:: Excerto do documento ::

Penicheiro (embora legalmente das
Caldas da Rainha porque não se podia sair do hospital sem estar registado), 46
anos, capricorniano e curioso, um apaixonado pela fotografia, pela natureza e
também por Peniche.
Hoje vamos conversar um pouco com
o Jorge Maia, Presidente da Associação ARMÉRIA - Movimento Ambientalista de
Peniche, uma pessoa que conheço há muito, de grande sensibilidade humana e
muito empenhada e interessada nas questões da sustentabilidade ambiental, da
biodiversidade, das novas fontes energéticas que poderão surgir e os seus
impactos, da preservação e divulgação do Património Geológico de Peniche e não
só.
P.
A Associação Arméria, da qual és Presidente, tem seguido uma linha coerente em
minha opinião, na defesa e divulgação do nosso Património geológico, Reserva da
Biosfera da Berlenga, biodiversidade e sustentabilidade ambiental, etc. Queres
desenvolver?
R.
Durante algum tempo tentou-se “vender” a ideia que o ambiente / ecologia seriam
um entrave ao desenvolvimento e/ou à economia. A Arméria teve desde sempre uma
postura vocacionada para a educação ambiental, de todas as faixas etárias,
assim como para quebrar os tabus de que a defesa de determinados valores
implica ser inimigos do progresso ou apenas uma posição de minorias ou
radicais. A caminho de 1/4 de século, no ano de 2024, muitas das coisas que
estão agora a tornar-se realidade têm sido algo que a associação tem falado,
muitas vezes em jeito de sugestões. Essa coerência e discrição foi apenas muito
pontualmente quebrada por tomadas de posição públicas. Consideramos que é nas
pequenas coisas que é possível fazer a diferença. Os grandes problemas exigem
grandes meios e soluções muitas vezes demoradas, mas há muitas questões que a solução
passa simplesmente pela consciencialização e/ou a alteração de pequenos pormenores,
é aí que podemos fazer a diferença, até porque somos uma entidade que depende
exclusivamente do voluntariado.
P.

:::

[Com base nisto]:
#1 Responda a estas perguntas sobre a entrevista com Jorge Maia:
(a) Que cargo ocupa Jorge Maia?
(b) Para que tipo de educação esteve desde sempre vocacionada a postura da Arméria?
(c) De que depende exclusivamente a associação?
#2 Resuma em duas frases a entrevista com Jorge Maia.
#3 Extraia da entrevista com Jorge Maia, sem qualquer alteração, o trecho que vai de "A Associação Arméria, da" até "desenvolver?".

:: Linhas fornecidas ::

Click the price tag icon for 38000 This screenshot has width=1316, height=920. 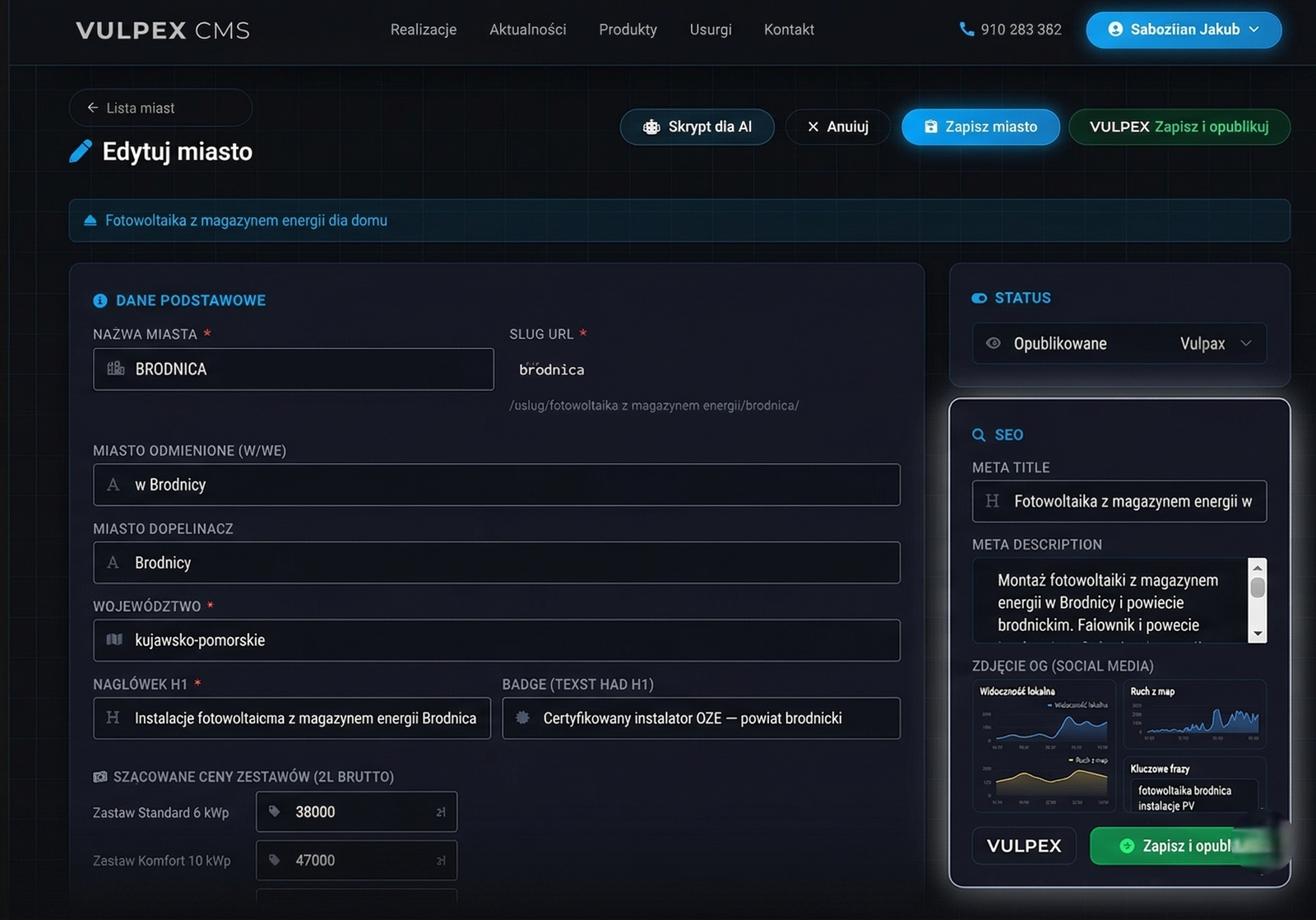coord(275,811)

:::
:: Linhas fornecidas ::

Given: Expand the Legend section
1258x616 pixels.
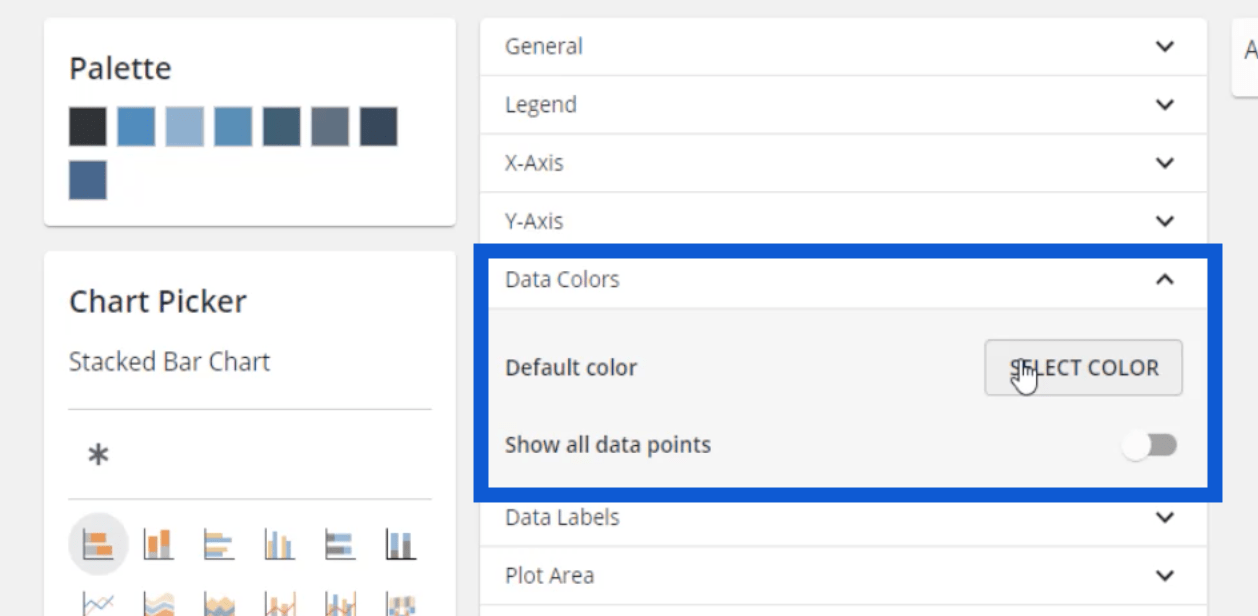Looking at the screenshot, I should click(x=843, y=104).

:::

[Respostas às tarefas]:
#1
(a) É Presidente da Associação ARMÉRIA - Movimento Ambientalista de Peniche.
(b) Para a educação ambiental, de todas as faixas etárias.
(c) Do voluntariado.

#2 Jorge Maia, Presidente da Associação Arméria - Movimento Ambientalista de Peniche, fala sobre a defesa e divulgação do património geológico, da biodiversidade e da sustentabilidade ambiental. Segundo ele, a Arméria sempre se dedicou à educação ambiental e a quebrar o tabu de que defender certos valores é ser inimigo do progresso, e aposta nas pequenas coisas, até porque depende exclusivamente do voluntariado.

#3
A Associação Arméria, da qual és Presidente, tem seguido uma linha coerente em
minha opinião, na defesa e divulgação do nosso Património geológico, Reserva da
Biosfera da Berlenga, biodiversidade e sustentabilidade ambiental, etc. Queres
desenvolver?